▶ Task item
Every single entry must be reproduced precisely.

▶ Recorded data

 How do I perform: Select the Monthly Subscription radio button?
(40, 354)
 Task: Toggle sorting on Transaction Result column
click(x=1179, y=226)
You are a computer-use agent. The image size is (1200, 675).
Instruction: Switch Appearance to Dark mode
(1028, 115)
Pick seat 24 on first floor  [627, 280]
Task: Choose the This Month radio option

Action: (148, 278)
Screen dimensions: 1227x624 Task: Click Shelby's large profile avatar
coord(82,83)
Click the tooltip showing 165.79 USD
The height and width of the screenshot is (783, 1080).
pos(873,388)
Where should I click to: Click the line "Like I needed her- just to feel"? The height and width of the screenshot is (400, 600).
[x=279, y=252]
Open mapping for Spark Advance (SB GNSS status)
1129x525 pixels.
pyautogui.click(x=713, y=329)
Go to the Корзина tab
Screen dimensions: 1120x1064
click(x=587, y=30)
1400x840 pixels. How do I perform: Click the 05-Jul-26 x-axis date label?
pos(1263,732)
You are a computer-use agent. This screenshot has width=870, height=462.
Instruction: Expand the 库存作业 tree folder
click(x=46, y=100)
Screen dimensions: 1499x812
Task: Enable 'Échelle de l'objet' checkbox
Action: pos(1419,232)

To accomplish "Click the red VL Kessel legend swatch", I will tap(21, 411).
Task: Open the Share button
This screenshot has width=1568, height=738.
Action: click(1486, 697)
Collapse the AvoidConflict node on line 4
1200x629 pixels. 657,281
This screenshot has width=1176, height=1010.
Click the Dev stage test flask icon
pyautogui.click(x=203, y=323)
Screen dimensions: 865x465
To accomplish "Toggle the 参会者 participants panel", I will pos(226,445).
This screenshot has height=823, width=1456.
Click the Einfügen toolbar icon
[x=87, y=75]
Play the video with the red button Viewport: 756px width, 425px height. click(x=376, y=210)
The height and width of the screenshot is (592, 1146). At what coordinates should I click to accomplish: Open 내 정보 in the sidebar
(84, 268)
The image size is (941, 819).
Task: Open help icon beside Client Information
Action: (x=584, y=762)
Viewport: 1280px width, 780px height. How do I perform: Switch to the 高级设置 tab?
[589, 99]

▶ Result of the exercise
 How do I perform: Select the Monthly Subscription radio button?
(40, 354)
 Task: Toggle sorting on Transaction Result column
click(x=1179, y=226)
You are a computer-use agent. The image size is (1200, 675).
Instruction: Switch Appearance to Dark mode
(1028, 115)
Pick seat 24 on first floor  [627, 280]
Task: Choose the This Month radio option

Action: (148, 278)
Screen dimensions: 1227x624 Task: Click Shelby's large profile avatar
coord(82,83)
Click the tooltip showing 165.79 USD
The height and width of the screenshot is (783, 1080).
pos(873,388)
Where should I click to: Click the line "Like I needed her- just to feel"? The height and width of the screenshot is (400, 600).
[x=279, y=252]
Open mapping for Spark Advance (SB GNSS status)
1129x525 pixels.
pyautogui.click(x=713, y=329)
Go to the Корзина tab
Screen dimensions: 1120x1064
click(x=587, y=30)
1400x840 pixels. How do I perform: Click the 05-Jul-26 x-axis date label?
pos(1263,732)
You are a computer-use agent. This screenshot has width=870, height=462.
Instruction: Expand the 库存作业 tree folder
click(x=46, y=100)
Screen dimensions: 1499x812
Task: Enable 'Échelle de l'objet' checkbox
Action: pos(1419,232)

To accomplish "Click the red VL Kessel legend swatch", I will tap(21, 411).
Task: Open the Share button
This screenshot has width=1568, height=738.
Action: click(1486, 697)
Collapse the AvoidConflict node on line 4
1200x629 pixels. 657,281
This screenshot has width=1176, height=1010.
Click the Dev stage test flask icon
pyautogui.click(x=203, y=323)
Screen dimensions: 865x465
To accomplish "Toggle the 参会者 participants panel", I will pos(226,445).
This screenshot has height=823, width=1456.
Click the Einfügen toolbar icon
[x=87, y=75]
Play the video with the red button Viewport: 756px width, 425px height. click(x=376, y=210)
The height and width of the screenshot is (592, 1146). At what coordinates should I click to accomplish: Open 내 정보 in the sidebar
(84, 268)
The image size is (941, 819).
Task: Open help icon beside Client Information
Action: (x=584, y=762)
Viewport: 1280px width, 780px height. How do I perform: Switch to the 高级设置 tab?
[589, 99]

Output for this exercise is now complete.